Extrait du texte:
****************

Depuis dix jours le Proche Orient connait un nouveau regain de violence avec une multiplication des fronts : guerre entre Israël et le Hamas, violentes manifestations dans les villes israéliennes mixtes, heurts dans les territoires de Cisjordanie, soubresauts à la frontière israélo-libanaise…

Le feu a été mis aux poudres avec l’annulation des élections palestiniennes par Mahmoud ABBAS qui craignait de les perdre. Cela a entrainé des manifestations sur le Mont du Temple, au moment où les Israéliens fêtaient le 54ème anniversaire de la réunification de Jérusalem. Les extrémistes des deux bords se sont alors réveillés pour alimenter la violence.

Le véritable sens des événements récents est la volonté du Hamas de prendre le dessus sur l’autorité palestinienne, d’obtenir les faveurs des habitants de Cisjordanie et de marginaliser le Fatah. Pour ce faire, il cherche à démontrer qu’il est le seul vrai opposant à Israël et le véritable protecteur des Palestiniens.

Dans le même temps, le Hamas a torpillé la constitution du « gouvernement de changement » censé tourner la page de Benjamin NETANYAOU avec une coalition réunissant six partis allant de la droite à la gauche extrême en passant par le centre, avec le soutien du parti islamique arabe Raam de Mansour ABBAS. Le Hamas préfère une confrontation avec la droite qui apporte une meilleure légitimité à son attitude belliqueuse.

****************

Données fournies:
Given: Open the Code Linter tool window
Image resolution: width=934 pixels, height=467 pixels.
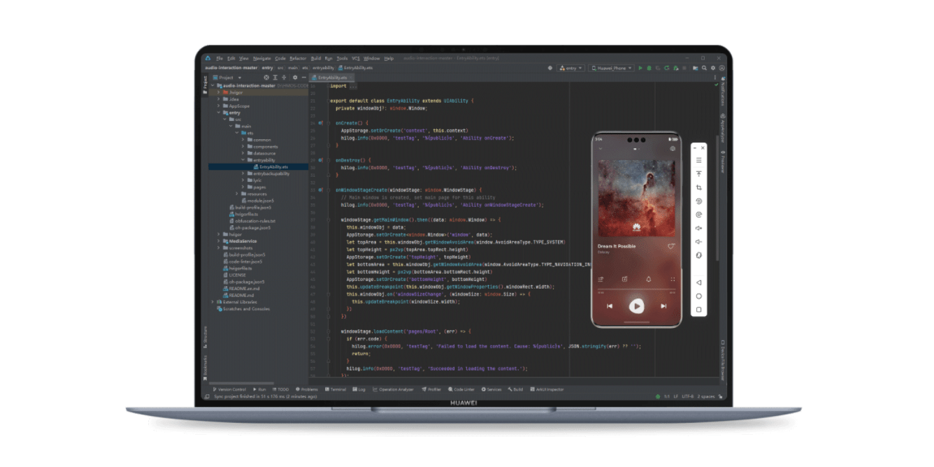Looking at the screenshot, I should pyautogui.click(x=462, y=389).

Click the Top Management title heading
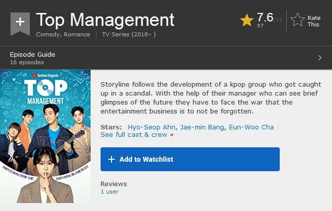pos(105,20)
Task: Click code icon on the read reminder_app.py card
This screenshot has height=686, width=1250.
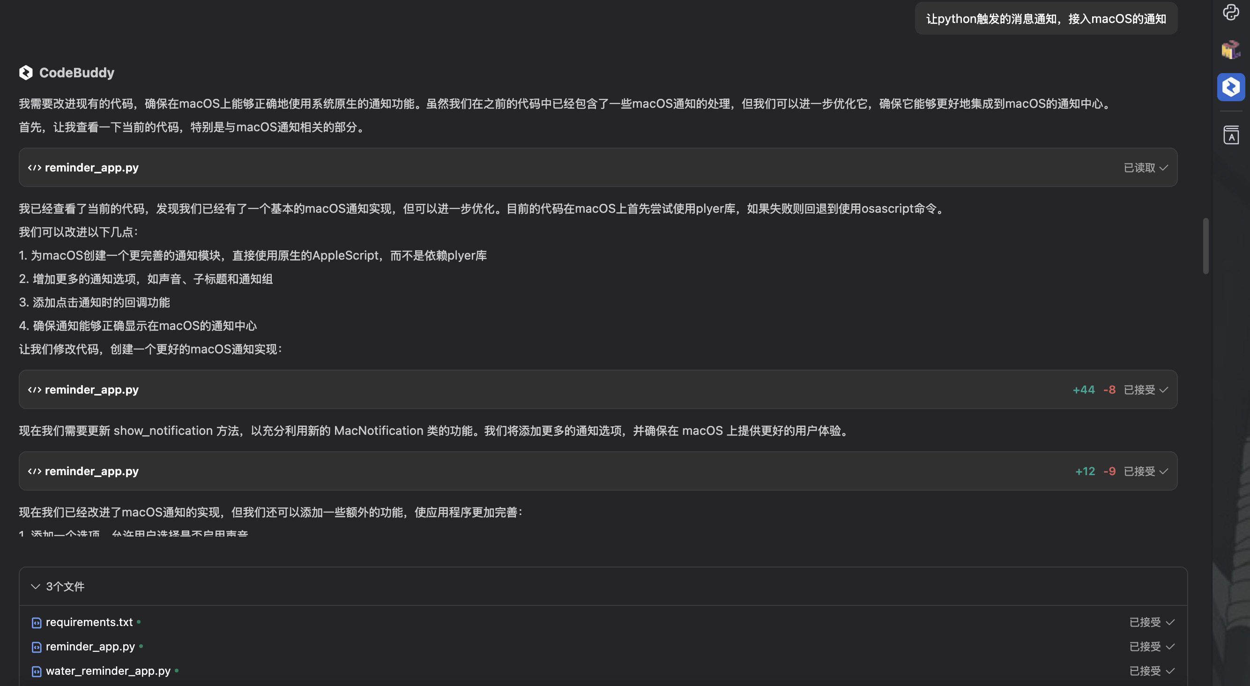Action: [34, 168]
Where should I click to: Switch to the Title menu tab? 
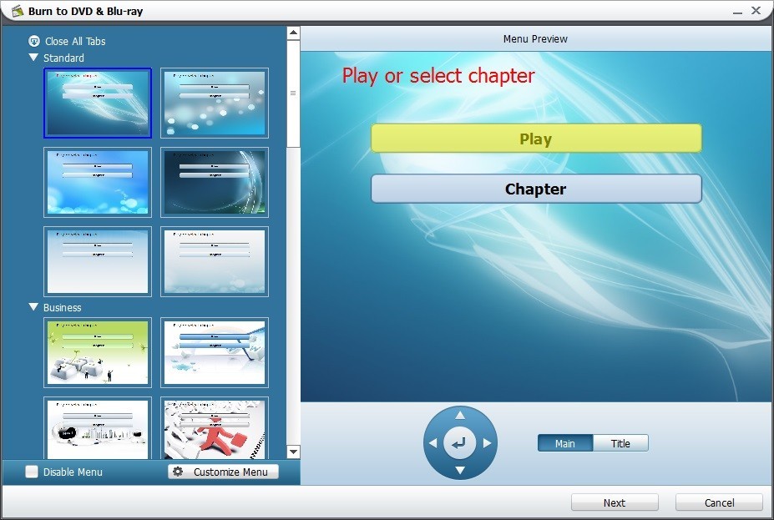[621, 443]
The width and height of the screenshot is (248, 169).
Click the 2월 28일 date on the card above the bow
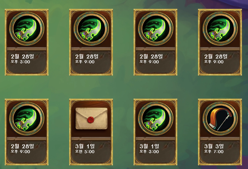[x=216, y=56]
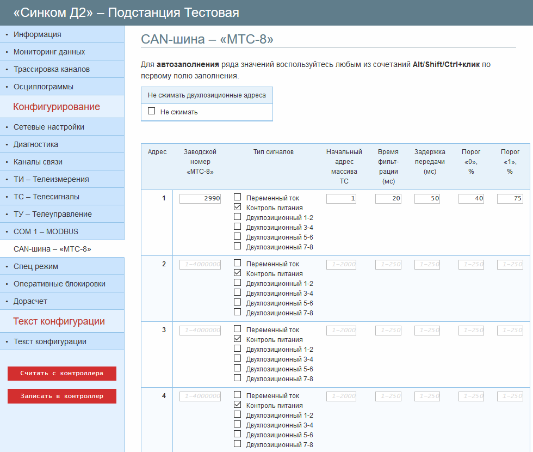Open the "Информация" menu item
This screenshot has height=452, width=533.
(x=38, y=34)
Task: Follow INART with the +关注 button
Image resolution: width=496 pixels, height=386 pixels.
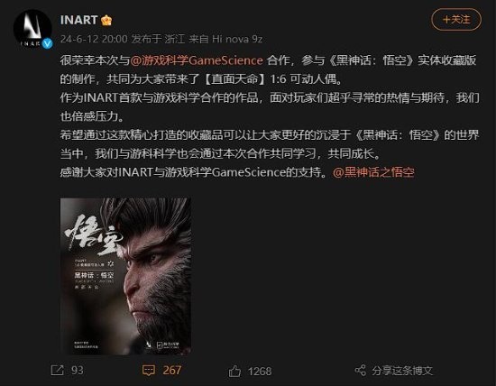Action: pyautogui.click(x=456, y=20)
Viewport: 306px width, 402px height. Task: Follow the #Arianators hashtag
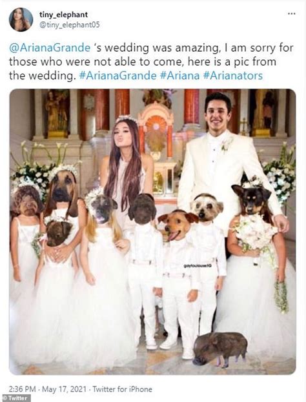pyautogui.click(x=233, y=75)
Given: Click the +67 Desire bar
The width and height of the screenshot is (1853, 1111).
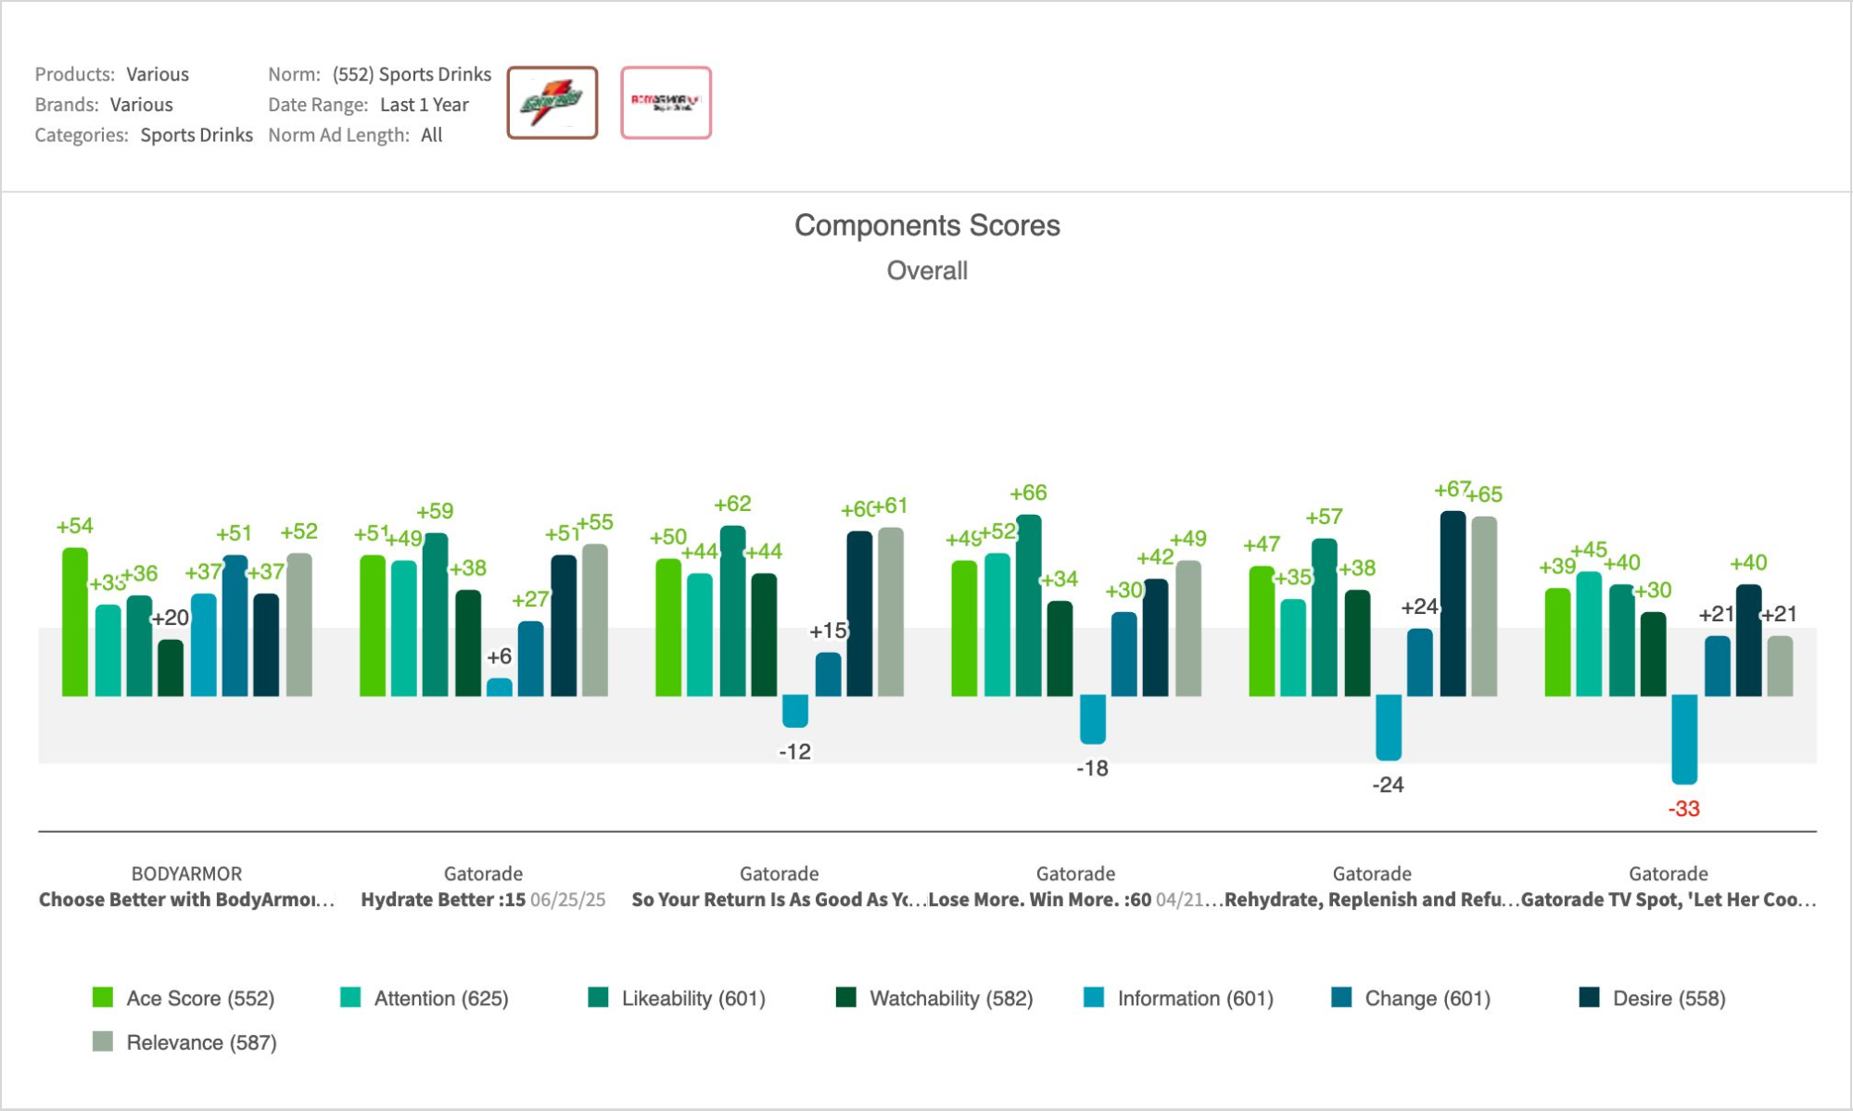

****************

Travail demandé: Indiquez, d'après l'extrait du texte, quel anniversaire les Israéliens fêtaient au moment des manifestations sur le Mont du Temple.

Réponse rédigée: Ils fêtaient le 54e anniversaire de la réunification de Jérusalem.